Announcing the Richard Weaver Fund at Menlo-Atherton High School Schools & Kids, posted by Kelly Todd, a member of the Menlo-Atherton High School community, on Feb 13, 2009 at 11:54 pm Kelly Todd is a member (registered user) of Almanac Online
In his 43rd year at Menlo-Atherton, history teacher Richard Weaver is a legend. A Stanford University graduate with a BA in history and masters in education, he has taught Western Civilization and United States History to generations of students. As head of the history department in the 1970’s, he succeeded in getting the Advanced Placement designation for the US History course so popular today. “Mr. Weaver has been an unforgettable influence on my life. He is an extraordinary teacher and human being. A real hero,” says Steve Westly, M-A class of 1974, and former California state controller. “Mr. Weaver is one of those teachers a student never forgets. He’s upbeat, devoted to teaching, and an incomparable role model,” agrees Kelly Wright, M-A class of 2005.
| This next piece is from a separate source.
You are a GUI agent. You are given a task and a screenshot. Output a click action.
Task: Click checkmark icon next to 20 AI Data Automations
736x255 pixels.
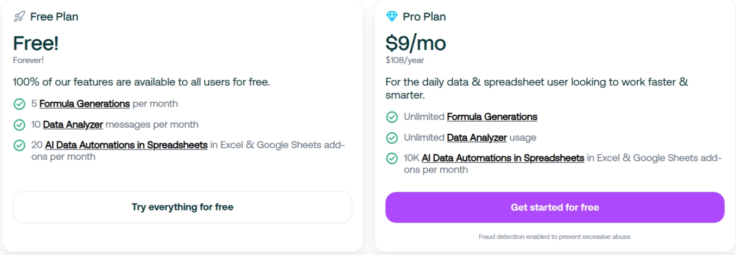pyautogui.click(x=20, y=145)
To recognize his years of teaching and his unrivaled contributions to Menlo-Atherton, the Foundation for the Future has launched the Richard Weaver Social Studies Fund. The Fund seeks donations to continue the exceptional work of teachers like Mr. Weaver, and to support the Social Studies Department at M-A. If you are a former student or the parent of one of his students, please help honor Mr. Weaver by mailing your check to the M-A Foundation for the Future, P.O. Box 1228, Atherton, CA 94026. Or, visit the Foundation’s website to learn more: Web Link
Posted by kimberly Young, a resident of the Atherton: West Atherton neighborhood, on Feb 16, 2009 at 6:35 pm
I'm delighted to hear that the Richard Weaver Fund has been launched and that grateful former students can honor him with a contribution. In 1976, Mr. Weaver took a number of classmates and me on a "Bicentennial Tour" of the East Coast where we enjoyed seeing the Liberty Bell in Philadelphia, touring the Pentagon and many other D.C. highlights and then cutting loose in Manhattan. He was brave to take so many 16-year old kids across the country! It was a wonderful opportunity to bring our history lessons to life...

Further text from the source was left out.